Ethem, ağabeyleri ve onlarla birlikte Yunan’a sığınan Birinci Kuvâ-yı Seyyare’nin üst düzey üyelerinin yargılanması, komünist partisi kurarak hükümeti devirmeye kalkışmakla suçlanan Tokat Mebusu Nazım ve arkadaşlarının yargılanması ile birlikte yürütülmüş, karar 9 Mayıs 1921’de verilmiştir. Buna göre sabık Kuva-yı Seyyare’den Ethem, Tevfik, Reşit, İzmirli Yüzbaşı (Küçük) Ethem, Jandarma Yüzbaşısı Sami, Kurmay Yüzbaşısı Halil, Kütahya Polis memurlarından Artin, müfreze komutanlarından Manyaslı Şevket ve Çerkes Ahmet Ağa, İhtiyat Mülazımı Reşad ve Kütahya mıntıkası komutanı Binbaşı Abdullah ve Mülkiye Kaymakamı Ömer Lütfü’nün silahlı olarak hükümeti devirmek suçunu işledikleri ve sonra düşman tarafına kaçtıkları anlaşıldığı için gıyaben idamlarına ve mallarının haczedilmesine karar verilmiştir.

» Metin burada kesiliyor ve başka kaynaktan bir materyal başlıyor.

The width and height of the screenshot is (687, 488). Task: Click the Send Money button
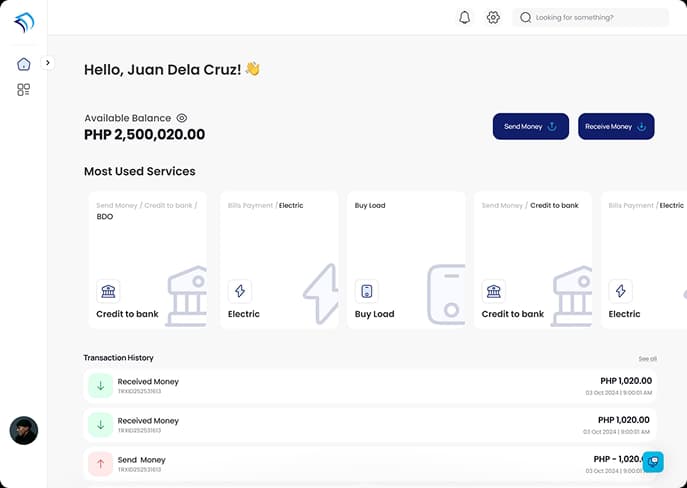pyautogui.click(x=530, y=127)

Birinci Kuvâ-yı Seyyare ile birlikte TBMM Ordularına karşı savaşırken yakalanan ya da teslim olanların yargılamaları ise Eskişehir İstiklâl Mahkemesi’nde 1921 yılı Ocak ayından itibaren başlamıştır. Şubat sonuna kadar devam eden bu yargılamalar sırasında düşmana yardım etmediği, casusluk yapmadığı, düşmana silahını teslim etmediği belirlenen tüm sanıklar affedilmiş, askerlik yaşında olanlar da uygun kıtalara gönderilmiştir. Kıtalara gönderilirken masumiyetinden emin olunanlar Batı Cephesi’nde değerlendirilirken, kuşku duyulanlar Güney Cephesi’ne yönlendirilmiştir.
Beraat edenler arasında Kuvâ-yı Seyyare Takip Komutanı İsmail Hakkı (Tekçe) ile müfrezesinin kimi komutanları ve Parti Pehlivan da vardır. 7 Şubat 1921’de yapılan yargılama sonucunda; katliam yapmak, öldürmeye neden olmak, hükümet aleyhinde beyanatta bulunmakla suçlanan İsmail Hakkı Bey ile müfreze kumandanlarından Hulusi, Kütahyalı Toygar oğlu Mehmet, Mevlevi Şeyhi Sakıb ve Mustafa, Deli Hüseyin ve Sırrı efendiler ile Parti Pehlivan, haklarında yapılan suçlamaya ilişkin delil yetersizliğinden beraat etmişlerdir.
Düşmanla birlik olup TBMM ve Hükümeti’ne karşı isyan eden, ardından Yunan hizmetine girerek bu isyanlarını ihanete dönüştürecek eylem ve söylemlerde bulunan, bu nedenle de çoğu 1924 yılında çıkarılacak olan Yüzellilik Liste’de yer alan Birinci Kuvâ-yı Seyyare komutan ve savaşçıları 1927 yılında Türk vatandaşlığından da çıkarılmışlardır. Buna karşın pişman olup TBMM ve Hükümeti’nden aman dileyenlerin tümü affedilmiş, pek çoğu Türk milletine bağımsızlığını kazandıracak savaşlarda canı pahasına mücadelesini sürdürerek büyük zafere ortak olmuştur.